Testable code


Previously I mentioned that one of the most important benefits I get from using TDD is that it drives me to write more testable code. I've been thinking quite a lot about this, and another recent post from Chris Dickens made we even more aware of the importance behind writing testable code.


Chris states:


 "As you might expect, before we can start serious development we have to write specs. Those aren't my job (that's what Program Managers do) but developers and testers are actively involved in critiquing the specs. Technically my purpose in those meetings is to flag any design issues that would make the product untestable, but in reality I'm there to provide my input on what the product should do."


I've found (the hard way) that trying to test code that wasn't written with testing in mind, is extremely hard, especially when you find tightly-coupled code.


TDD promotes decoupling and this, by itself, is very helpful in producing testable code, because there's some way to plug into the production logic you want to test. If the code you're testing depends on other parts of the system you can find yourself writing a huge amount of code into the setup methods of the unit tests. This, unfortunately, introduces a high degree of coupling into the testing logic, particularly if the code you're dependant on belongs to another domain (i.e. it's an external system)


Using mock objects can help us develop loosely-coupled unit tests. Considering this, some questions seem to arise almost instantly... "When should mock objects be used?", "Is it recommended to use mock objects to represent every external system that our production code interacts with?", etc.
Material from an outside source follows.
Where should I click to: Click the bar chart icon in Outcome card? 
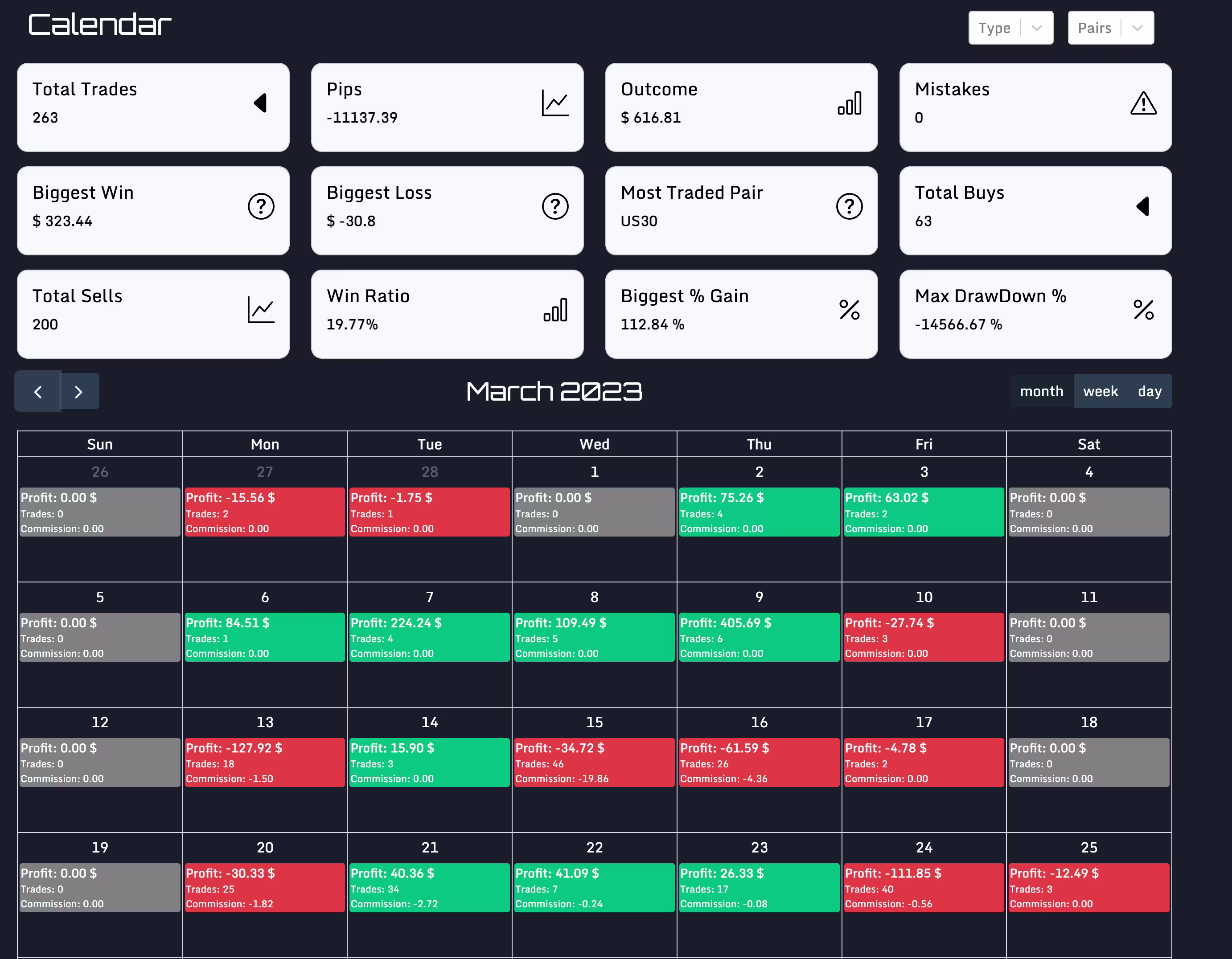(849, 103)
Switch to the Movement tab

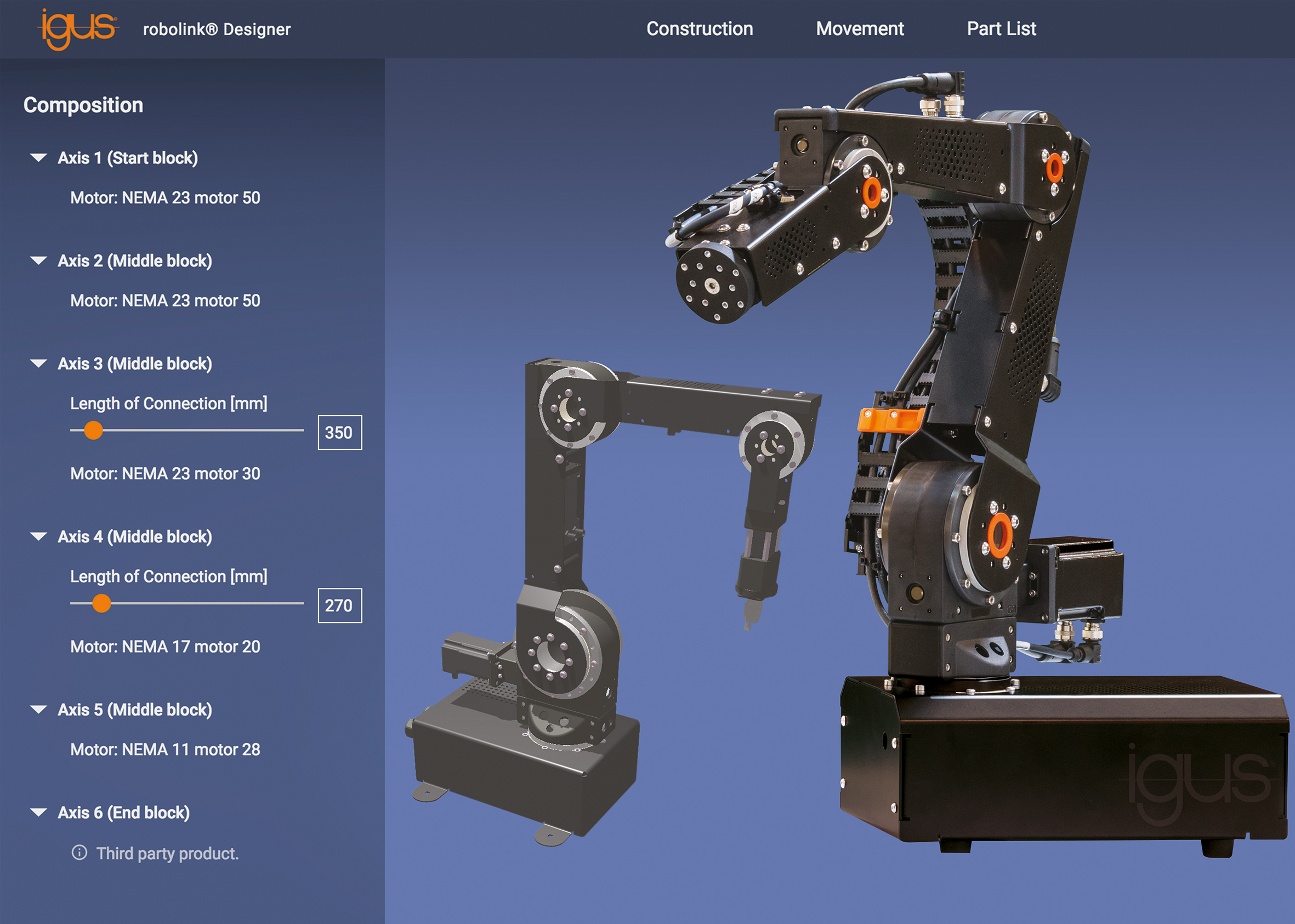859,29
Here's a definition of a Mock Object:



  1. is easily created
  2. is easily set up
  3. is quick
  4. is deterministic
  5. has easily caused behaviour
  6. has no direct user interface
  7. is directly queriable

From the above definition, it's possible to identify a couple of situations where using mock objects can be valuable in coding unit tests:



  • the real object doesn't yet exist
  • the real object is difficult to setup
  • the real object is slow (if it takes too long to run the tests, you might feel discouraged to run them)
  • the real object produces unpredictable results which may cause the test to behave in a nondeterministic way;
  • the real object is a user interface
  • the test needs to ask the real object how it was used (for instance, the test might need to verify if an event was raised and caught correctly)

Developing unit tests with mock objects, improves domain code by preserving encapsulation, reducing global dependencies, and clarifying the interactions between classes [Mackinnon, 2000].